Apache Flume is a project for collecting and aggregating large volumes of log events in a distributed computing environment. This is very useful in cluster scenarios such as running dozens or hundreds of Apache Hadoop or Apache Spark nodes for example. Individual nodes can pass along log events to a Flume agent, and each agent is responsible for reliably delivering the log events elsewhere. Combined with the Flume appender, this can be easily utilized in a distributed environment to collect all log events to a central log aggregator. Said aggregator may be something complex like Logstash or Graylog, or perhaps it may be something simple like a single master log file.

Now that we have our logs all in one place, we can really step up the operations game. We can set up alerts based on log level thresholds, number of messages, frequency of messages, and triggers based on any metadata contained within. If we want to get really fancy, we can train some machine learning models via Spark or Apache Mahout combined with any other exported metrics data to attempt to predict failure of our services. Such a technique could also be used for all sorts of observability of clusters and microservices. Combined with scripts to automatically scale or restart services, operations can become more proactive in maintaining their systems.

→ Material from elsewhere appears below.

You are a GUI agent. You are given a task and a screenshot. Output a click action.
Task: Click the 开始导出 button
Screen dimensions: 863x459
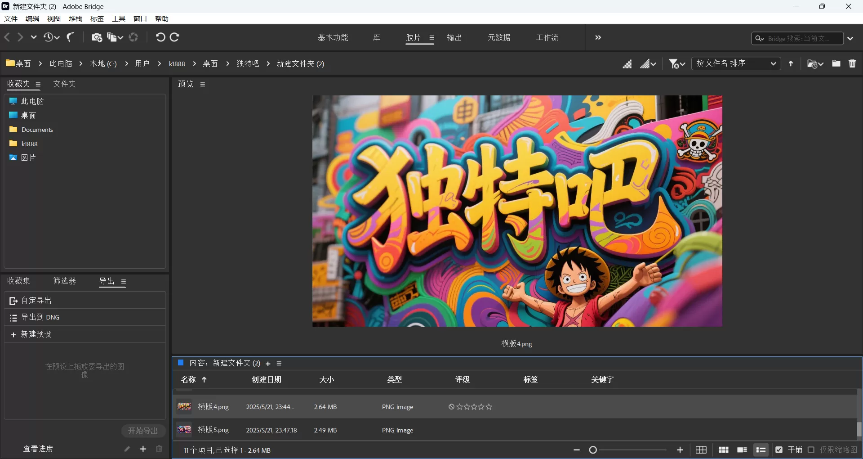click(x=143, y=431)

There are dozens more frameworks, libraries, and tools that could be covered here. Logging is something all developers do whether they’re using the proper tools or not, so it’s a great idea to get familiar with the tools and concepts in order to improve the metadata being created by applications. Developers should work closely with operators (devops) in order to find a good balance of logging verbosity and observability. Managing logs is a complex topic that many people tend to overlook, but having a good logging architecture in place can help save the day during a production issue. As a final note, to those using the Java Platform, Apache Log4j 2 is the premier logging library for Java, Scala, Groovy, Kotlin, and any other JVM language. It is common for logging to add noticeable overhead to applications, and the typical solution is to simply disable logging, but this removes all the advantages to logging in the first place! Instead, take a look at the numbers and see how Log4j can be used with very minimal overhead, even in high frequency trading applications.